As for this: "aren't you about done already with that 'great unread' comedy routine?" It ain't funny when it accurately describes the pseudo-intellectual who never got past Leviticus.

Noah_Scape

I just have to laugh at the Republican's "we HAVE to cut the debt and deficit" routine whenever there is a Democrat as President. Too bad so many American's swallow it.

All this is about is the Republicans trying to keep Democrats from spending money on things the left likes. Republicans would prefer to spend the money making war, and other ways to make wealthy people wealthier. [Democrats like to spend money on health care and education and so on].

Every Republican President since WWII has overseen a huge INCREASE in government spending.

No matter which party is spending it, American money can be printed, borrowed, and spend without it actually costing anything due to "global dollar hedgemony" [which has not yet crashed despite the many predictions]. It is all so neatly arranged, with other nations being so heavily invested in US dollars and trade that none of them could AFFORD to let the US dollar fail, or even be devalued.

 

josh

Obama does appoint corporate hack Daley to be his chief of staff.  Some background:

 

William M. Daley serves as Senior Executive of Midwest Region and has been Chairman of Midwest Region of J.P. Morgan Chase & Co. since May 2004 and serves on its Executive Committee and its International Advisory Council. Mr. Daley joined J.P. Morgan Chase & Co., after serving as the President of SBC Communications Inc. from December 2001 to May 2004. He also serves as Director at Local Initiatives Support Corporation since January 2007. Previously, he served as U.S. Secretary of commerce under President Clinton from January 1997 to July 2000. As special counsel to President Clinton in 1993, he coordinated the successful campaign to pass the North American Free Trade Agreement. He also coordinated the effort for permanent Normal Trade Relations with China as Chairman of the 2000 presidential election campaign of Vice President Al Gore.
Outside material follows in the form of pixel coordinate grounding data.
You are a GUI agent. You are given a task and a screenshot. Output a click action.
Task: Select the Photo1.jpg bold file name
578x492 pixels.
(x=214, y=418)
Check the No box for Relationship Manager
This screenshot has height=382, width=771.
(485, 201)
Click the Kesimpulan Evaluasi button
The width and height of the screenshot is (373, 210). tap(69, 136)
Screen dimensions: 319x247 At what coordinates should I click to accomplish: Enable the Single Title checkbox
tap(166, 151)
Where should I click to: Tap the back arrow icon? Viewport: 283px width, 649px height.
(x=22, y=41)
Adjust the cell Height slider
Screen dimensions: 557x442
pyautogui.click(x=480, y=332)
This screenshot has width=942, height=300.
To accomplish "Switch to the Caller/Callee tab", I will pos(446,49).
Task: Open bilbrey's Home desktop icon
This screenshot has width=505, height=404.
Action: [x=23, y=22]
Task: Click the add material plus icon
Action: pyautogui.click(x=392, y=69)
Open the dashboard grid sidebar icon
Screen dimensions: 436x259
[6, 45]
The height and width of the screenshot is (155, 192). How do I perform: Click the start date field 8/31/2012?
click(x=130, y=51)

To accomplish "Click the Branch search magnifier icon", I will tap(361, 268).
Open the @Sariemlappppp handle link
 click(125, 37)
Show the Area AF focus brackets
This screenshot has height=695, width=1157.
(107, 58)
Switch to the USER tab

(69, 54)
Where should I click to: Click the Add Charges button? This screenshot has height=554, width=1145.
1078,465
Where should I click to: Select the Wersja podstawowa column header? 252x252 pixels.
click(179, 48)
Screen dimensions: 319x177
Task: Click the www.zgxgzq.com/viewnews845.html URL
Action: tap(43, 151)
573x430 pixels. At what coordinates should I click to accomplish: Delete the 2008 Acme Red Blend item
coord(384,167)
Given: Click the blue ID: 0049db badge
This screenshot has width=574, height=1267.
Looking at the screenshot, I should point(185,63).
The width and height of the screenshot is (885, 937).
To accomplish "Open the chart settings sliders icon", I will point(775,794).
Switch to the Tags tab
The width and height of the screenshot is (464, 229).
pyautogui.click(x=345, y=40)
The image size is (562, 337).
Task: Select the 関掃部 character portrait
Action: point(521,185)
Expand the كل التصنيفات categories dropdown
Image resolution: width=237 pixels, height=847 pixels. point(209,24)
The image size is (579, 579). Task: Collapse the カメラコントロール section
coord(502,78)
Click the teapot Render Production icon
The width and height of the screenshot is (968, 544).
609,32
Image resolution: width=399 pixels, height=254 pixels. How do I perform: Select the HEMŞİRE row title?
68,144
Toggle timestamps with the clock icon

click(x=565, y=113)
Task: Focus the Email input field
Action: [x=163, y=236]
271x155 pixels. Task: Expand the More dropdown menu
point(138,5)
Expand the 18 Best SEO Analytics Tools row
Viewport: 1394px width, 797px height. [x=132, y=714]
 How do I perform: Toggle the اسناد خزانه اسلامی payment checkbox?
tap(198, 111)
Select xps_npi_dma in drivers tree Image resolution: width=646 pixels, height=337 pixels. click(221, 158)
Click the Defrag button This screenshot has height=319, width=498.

Earlier in his career, he was a partner at Mayer, Brown & Platt; President and Chief Operating Officer of Amalgamated Bank of Chicago; and a lawyer at Daley & George Ltd. Mr. Daley served as Vice Chairman of Evercore Capital Partners LP, a private equity investment firm, from January to November 2001. He was Chairman, Vice President of Albert Gore's 2000 presidential election campaign from June to December 2000; Secretary of Commerce from January 1997 to June 2000. He has been a Director of Boston Properties Inc. since May 7, 2003 and is the Chairman of the Nominating and Corporate Governance and a Member of the Audit Committee. He has been a Director of Abbott Laboratories since October 8, 2004. Mr. Daley serves as a Director of US-China Business Council, The Joffrey Ballet of Chicago, Loyola University and The Committee on US-China Foreign Relations. He also sits on the Council on Foreign Relations. He served as a Director of Merck & Co. Inc. since 2002.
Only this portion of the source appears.